When an establishment goes to great lengths to procure the best wet nap possible, you just know there's something special going on. These are so soft & luxurious you could clean your sticky fingers, wipe a baby's bottom, remove your mascara & polish your smartphone screen with just one.
Open a mere few weeks, Barque Smokehouse might be the first resto to actually establish a dining rush on Roncesvalles. And that would drive chef/co-owner David Neinstein (aka Hot and Cold Meat Injector, Smoke Sp
ecialist and Pit Boss on his Linked In page) plain hog wild.
Neinstein, a former ad man who grew up in the Jewish enclave of Forest Hill, now calls himself a purveyor of pork - immersing himself in the dark arts of rubs, marinades and sauces. A kosher joke aside, what's truly incredible is that this is the first foray into food for the bearded, hair-knotted samurai smoker.
The former Bistro 299 is now a barn-like smoked meat pit, but it took a talented décor team like The Design Agency to give Barque its friendly DIY feel - the perfect place for an indoor family picnic. It doesn't get more neighbourhood-y or local-y than this.
The feature the owners are most proud of is their 500-pound smoker from Tennessee, where everything gets thrown in including fruits and of course the myriad meats.
Even cocktails get a southern makeover, like the Bourbon Sour, garnished with a smoked half-lemon that adds an added molecular gastronomic element to a traditional mingling of spirits and sugar. Smoked lemons make another appearance alongside a mountainous order of plump, tender "peel 'n' eat" shrimp ($8); thankfully no dexterous peeling required.
Slow smoked barbeque wings ($8) sport the same satisfying crispness as if they'd been deep-fried - since they might actually be healthy for you, they disappear in a flash. But since Flow on Yorkville closed its doors (now Ciao), and with it Richard Andino's superb Miami beef ribs, there was no place to get these meaty morsels. Happy to report that Barque can brag about these at half the price ($8).
And since this is very much a family dining destination (or for those T.O. foodies in search of good ol' fashioned barbecue) the sampler for two ($36) is a real bargain. It includes your choice of any three meats and three sides. But our chicken thighs and brisket, albeit juicy, are a bit overcooked and smothered in a sickly sweet sauce. Thankfully, the half-rack of spice-rubbed back ribs makes up for this minor misfire. Sides, too, run the gamut from the ordinary to the odd. Frites are stringy yet soggy, while Cuban corn, rubbed with spices and feta cheese, is shall we say, unusual at best. But you'll never again be satisfied with merely grilling asparagus after sampling the daily special of smoked ramps -- left long and limp, they are a real treat and culinary breakthrough.
So much at Barque is done right, including pails filled with spiced popcorn at every table, that it comes as a real shock that the Barque Caesar salad could be such an unmitigated disaster. Its inauthentic Miracle-Whip creaminess is bad enough, but its the sheer tasteless that boggles the mind. And this has anchovies and garlic? On what planet? But recovery from this disappointment comes quickly after sampling an astonishing homemade scotch bonnet sauce that somehow manages to deliver a time-released flavour sensation before it blasts your taste buds to Neptune.
Ending the meal with fluffy, sugar-coated a la minute beignets ($6) with smoked pineapple and an orange-caramel sauce has us thinking that there aren't that many cracks that need to be filled. In fact this novice chef might very well have Canadians replacing their barbeques with smokers by mid-summer.

SUPPLIED INFORMATION:
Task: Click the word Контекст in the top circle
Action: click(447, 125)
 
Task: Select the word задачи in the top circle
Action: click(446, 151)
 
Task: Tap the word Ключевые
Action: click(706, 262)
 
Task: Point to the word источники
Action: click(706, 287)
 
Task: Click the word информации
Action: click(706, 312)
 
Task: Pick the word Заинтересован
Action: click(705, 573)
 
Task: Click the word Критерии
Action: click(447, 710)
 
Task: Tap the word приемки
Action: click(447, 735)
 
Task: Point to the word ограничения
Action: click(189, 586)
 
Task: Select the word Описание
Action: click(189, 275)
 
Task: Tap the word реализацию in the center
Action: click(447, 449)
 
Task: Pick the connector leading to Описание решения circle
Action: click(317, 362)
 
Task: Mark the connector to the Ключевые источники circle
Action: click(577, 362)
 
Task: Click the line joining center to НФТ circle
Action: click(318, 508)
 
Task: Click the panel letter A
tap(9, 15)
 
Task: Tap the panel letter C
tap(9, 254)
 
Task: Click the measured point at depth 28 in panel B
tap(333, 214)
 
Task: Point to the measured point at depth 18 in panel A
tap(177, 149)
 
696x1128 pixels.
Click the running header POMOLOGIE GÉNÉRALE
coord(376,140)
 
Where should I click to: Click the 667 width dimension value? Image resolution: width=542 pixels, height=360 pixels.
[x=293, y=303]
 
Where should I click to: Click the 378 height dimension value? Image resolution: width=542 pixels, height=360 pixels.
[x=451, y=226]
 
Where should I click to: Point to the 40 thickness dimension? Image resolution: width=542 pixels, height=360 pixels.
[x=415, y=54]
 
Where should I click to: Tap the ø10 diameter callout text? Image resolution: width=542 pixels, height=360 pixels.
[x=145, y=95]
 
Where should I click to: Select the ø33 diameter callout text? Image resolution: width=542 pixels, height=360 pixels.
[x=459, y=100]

REQUIRED ACTION: Can you set down everything in the Barque Smokehouse review from "Neinstein, a former" down to "the myriad meats.", word for word?

EXERCISE OUTPUT:
Neinstein, a former ad man who grew up in the Jewish enclave of Forest Hill, now calls himself a purveyor of pork - immersing himself in the dark arts of rubs, marinades and sauces. A kosher joke aside, what's truly incredible is that this is the first foray into food for the bearded, hair-knotted samurai smoker.
The former Bistro 299 is now a barn-like smoked meat pit, but it took a talented décor team like The Design Agency to give Barque its friendly DIY feel - the perfect place for an indoor family picnic. It doesn't get more neighbourhood-y or local-y than this.
The feature the owners are most proud of is their 500-pound smoker from Tennessee, where everything gets thrown in including fruits and of course the myriad meats.